## About this exercise:
All entries shown below should be duplicated character for character.

## Exercise materials:
---
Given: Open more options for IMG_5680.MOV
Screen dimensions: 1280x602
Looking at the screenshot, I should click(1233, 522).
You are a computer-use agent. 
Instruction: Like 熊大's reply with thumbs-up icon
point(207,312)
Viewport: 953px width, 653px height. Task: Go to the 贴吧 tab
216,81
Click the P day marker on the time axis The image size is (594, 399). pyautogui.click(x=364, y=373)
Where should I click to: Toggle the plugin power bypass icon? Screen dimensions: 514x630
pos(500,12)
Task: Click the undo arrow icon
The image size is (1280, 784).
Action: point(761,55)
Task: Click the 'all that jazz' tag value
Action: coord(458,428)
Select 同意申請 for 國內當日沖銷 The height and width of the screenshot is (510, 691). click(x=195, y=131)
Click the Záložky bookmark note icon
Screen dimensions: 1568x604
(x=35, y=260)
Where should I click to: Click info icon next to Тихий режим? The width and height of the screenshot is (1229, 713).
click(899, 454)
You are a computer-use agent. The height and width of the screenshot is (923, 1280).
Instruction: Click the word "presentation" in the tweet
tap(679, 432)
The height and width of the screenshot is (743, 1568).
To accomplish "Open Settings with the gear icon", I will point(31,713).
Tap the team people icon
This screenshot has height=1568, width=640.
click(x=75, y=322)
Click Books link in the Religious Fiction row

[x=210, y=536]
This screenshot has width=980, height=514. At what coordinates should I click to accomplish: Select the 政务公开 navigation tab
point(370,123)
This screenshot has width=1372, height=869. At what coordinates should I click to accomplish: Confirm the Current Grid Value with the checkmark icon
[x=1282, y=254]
---
## Response to this exercise:
Given: Open more options for IMG_5680.MOV
Screen dimensions: 1280x602
Looking at the screenshot, I should click(1233, 522).
You are a computer-use agent. 
Instruction: Like 熊大's reply with thumbs-up icon
point(207,312)
Viewport: 953px width, 653px height. Task: Go to the 贴吧 tab
216,81
Click the P day marker on the time axis The image size is (594, 399). pyautogui.click(x=364, y=373)
Where should I click to: Toggle the plugin power bypass icon? Screen dimensions: 514x630
pos(500,12)
Task: Click the undo arrow icon
The image size is (1280, 784).
Action: point(761,55)
Task: Click the 'all that jazz' tag value
Action: coord(458,428)
Select 同意申請 for 國內當日沖銷 The height and width of the screenshot is (510, 691). click(x=195, y=131)
Click the Záložky bookmark note icon
Screen dimensions: 1568x604
(x=35, y=260)
Where should I click to: Click info icon next to Тихий режим? The width and height of the screenshot is (1229, 713).
click(899, 454)
You are a computer-use agent. The height and width of the screenshot is (923, 1280).
Instruction: Click the word "presentation" in the tweet
tap(679, 432)
The height and width of the screenshot is (743, 1568).
To accomplish "Open Settings with the gear icon", I will point(31,713).
Tap the team people icon
This screenshot has height=1568, width=640.
click(x=75, y=322)
Click Books link in the Religious Fiction row

[x=210, y=536]
This screenshot has width=980, height=514. At what coordinates should I click to accomplish: Select the 政务公开 navigation tab
point(370,123)
This screenshot has width=1372, height=869. At what coordinates should I click to accomplish: Confirm the Current Grid Value with the checkmark icon
[x=1282, y=254]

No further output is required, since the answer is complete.